GitHub - RaghavMaheshwari/Smart-Medical-Diagnosis: Predicting user's disease by using various Machine Learning models

RaghavMaheshwari / Smart-Medical-Diagnosis Public

Notifications You must be signed in to change notification settings
Fork 9
Star 8

Predicting user's disease by using various Machine Learning models

Notifications

Name		Name	Last commit message	Last commit date
Latest commit History 9 Commits
CKD.csv		CKD.csv
Cancer.xlsx		Cancer.xlsx
README.doc		README.doc
code.R		code.R
diab_code.R		diab_code.R
diabetes.csv		diabetes.csv
heart.csv		heart.csv
parkinsons.csv		parkinsons.csv
server.R		server.R
ui.R		ui.R

Repository files navigation

# Smart-EHR
Predicting user's disease by using various Machine Learning models
Introduction

Smart Electronics Health Record was made keeping in mind to ease the medical processes of detecting severe diseases and their treatment.

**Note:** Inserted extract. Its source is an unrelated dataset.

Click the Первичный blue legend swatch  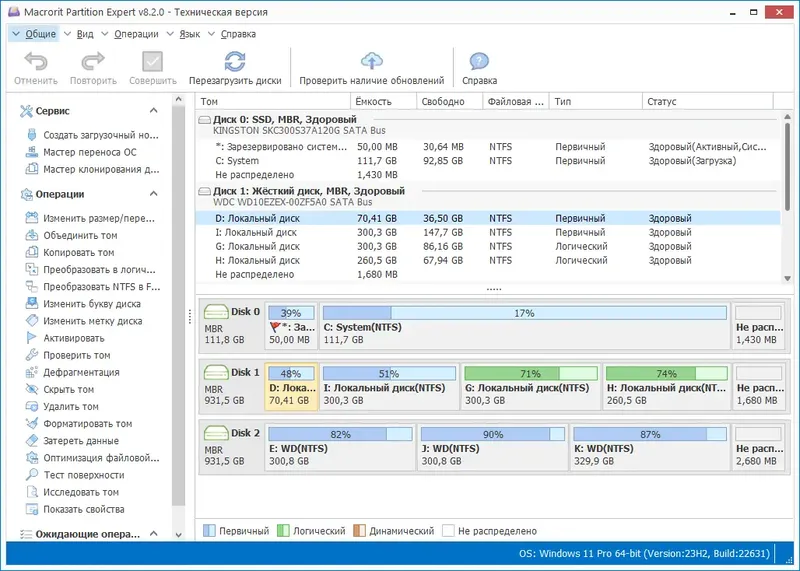pos(209,531)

Covering major human diseases like heart, kidney and cancer, we tried to provide an easy, user friendly and near perfect prediction for general people. Through the web based application, a user just by sitting in their homes could know if his/her symptoms will lead to anything or are just temporary.
We have provided an amiable website for users to enter their symptoms and medical values to predict their disease. Just by clicking, one will get to know what is wrong with their heart or lungs or diabetes level. Moreover it’s a age free application i.e. it could be applicable for people of all age groups.
The author of [1] illustrate how healthiness and technology integration and benchmarking have become a challenge for researchers. Being a major factor in strengthening the present medical systems, it also provides a medium to expand the objectives and strategies of organizations.
In [2], it provides a systematic review of the efficacy of patient-oriented care interventions for people with chronic conditions. Around thirty randomized controlled trials were identified from health-related databases. The findings indicated that most interventions were based on the notion of empowering care and included attempts to educate consumers or prompt them about how to manage a health consultation.

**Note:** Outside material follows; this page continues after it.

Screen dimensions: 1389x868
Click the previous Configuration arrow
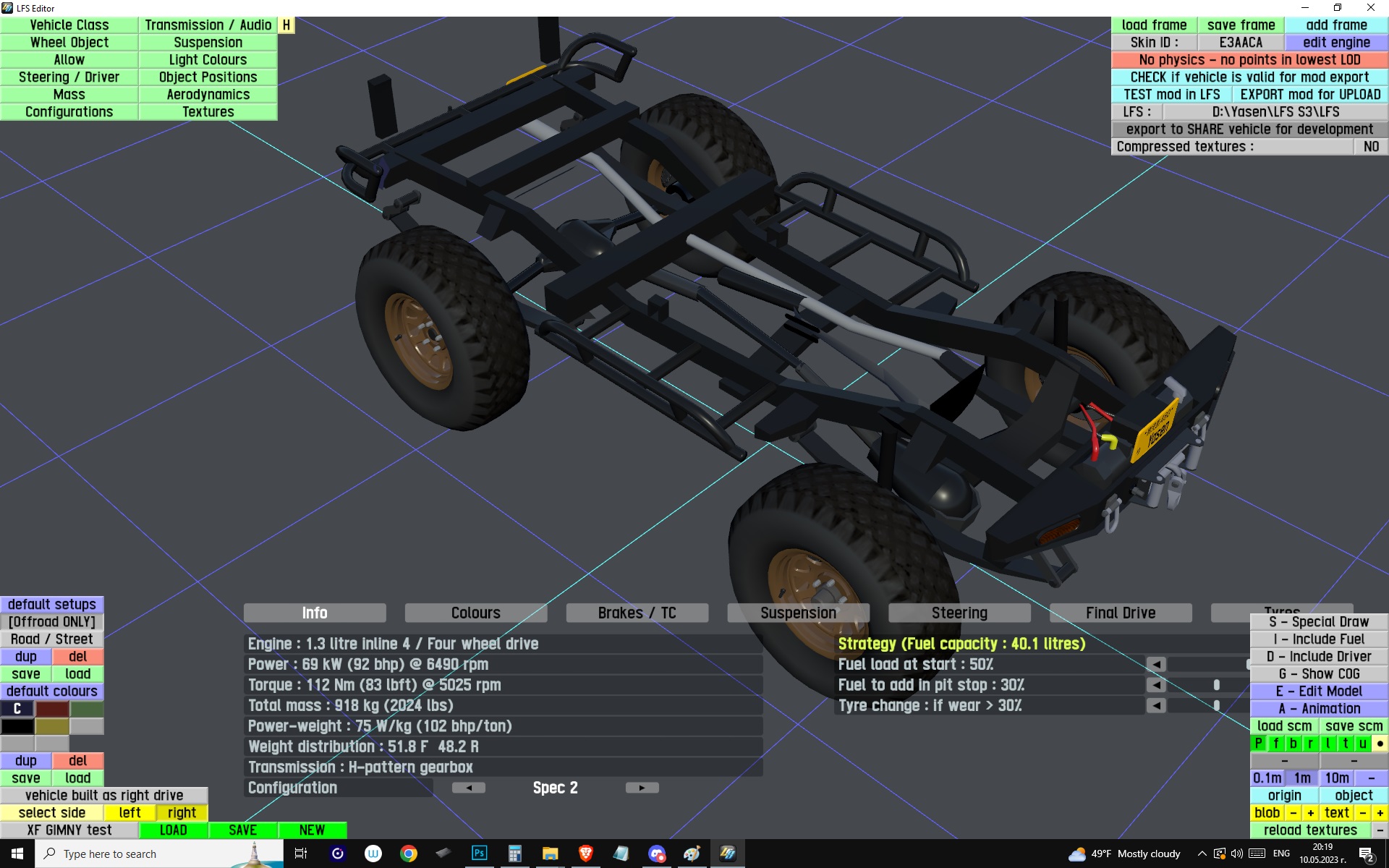coord(468,788)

The main objective in [3] was to report on the application and accuracy of the popular mining algorithms (artificial neural networks and decision trees) along with logistic regression on a large data set of breast cancer cases, taking advantage of those available technological advancements to develop prediction models for breast cancer survivability.

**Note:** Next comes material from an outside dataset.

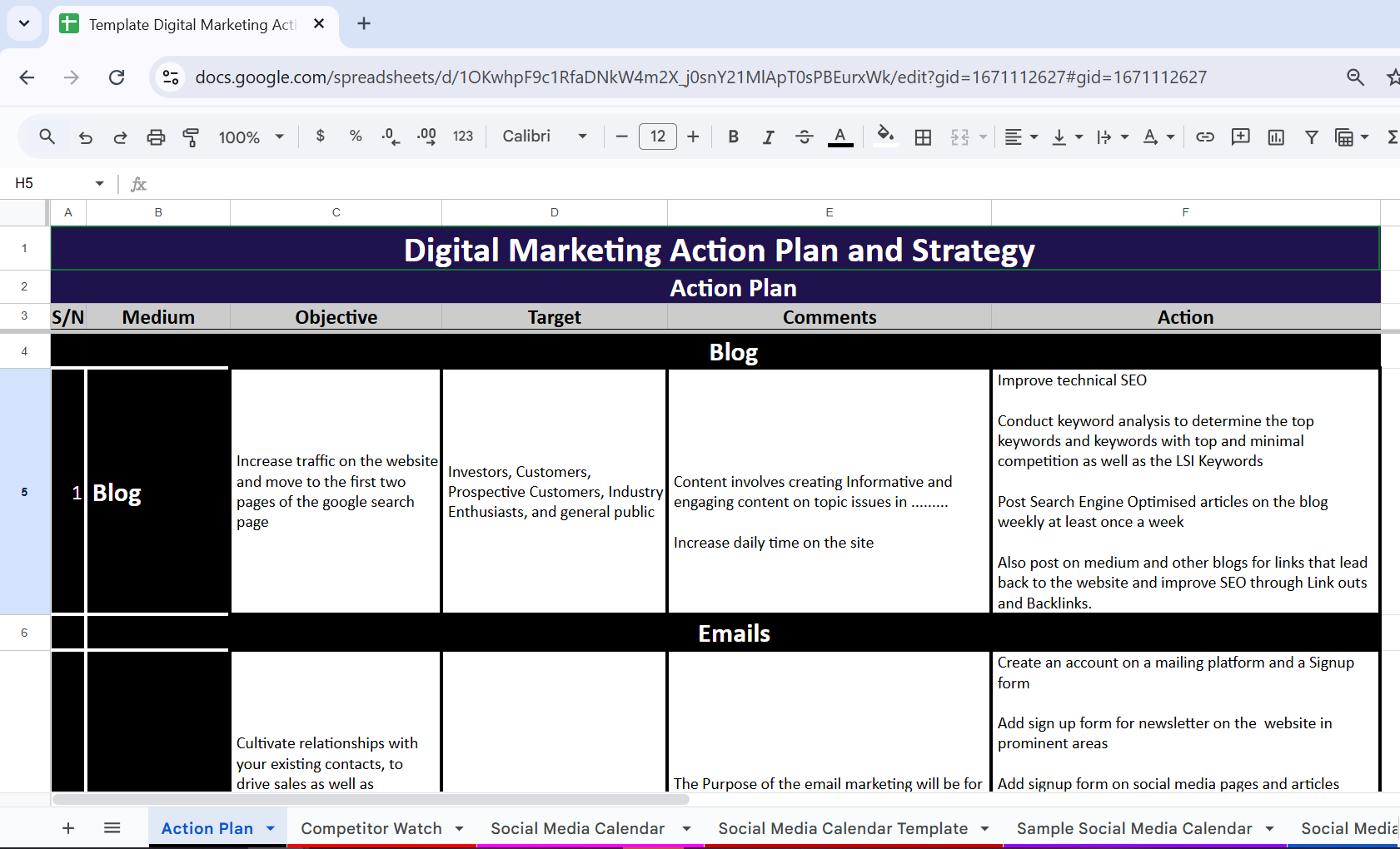The height and width of the screenshot is (849, 1400).
Task: Toggle italic text formatting
Action: (768, 137)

Research paper [4] intends to provide a survey of current techniques of knowledge discovery in databases using data mining techniques that are in use in today’s medical research particularly in Heart Disease Prediction. It could seen that Decision Tree was in close competition with Bayesian, while algorithms like KNN, Neural Networks, etc were not so efficient. Reduction of actual data size by genetics further improved the efficiency.

In [5], in order to determine how data mining techniques (DMT) and their applications have developed in the past decade, the paper reviews data mining techniques and their applications and development from 2000 to 2011. Keywords were used to identify 216 articles concerning DMT applications, from 159 academic journals. The ability to continually change and acquire new understanding is a driving force for the application of DMT and this will allow many new future applications.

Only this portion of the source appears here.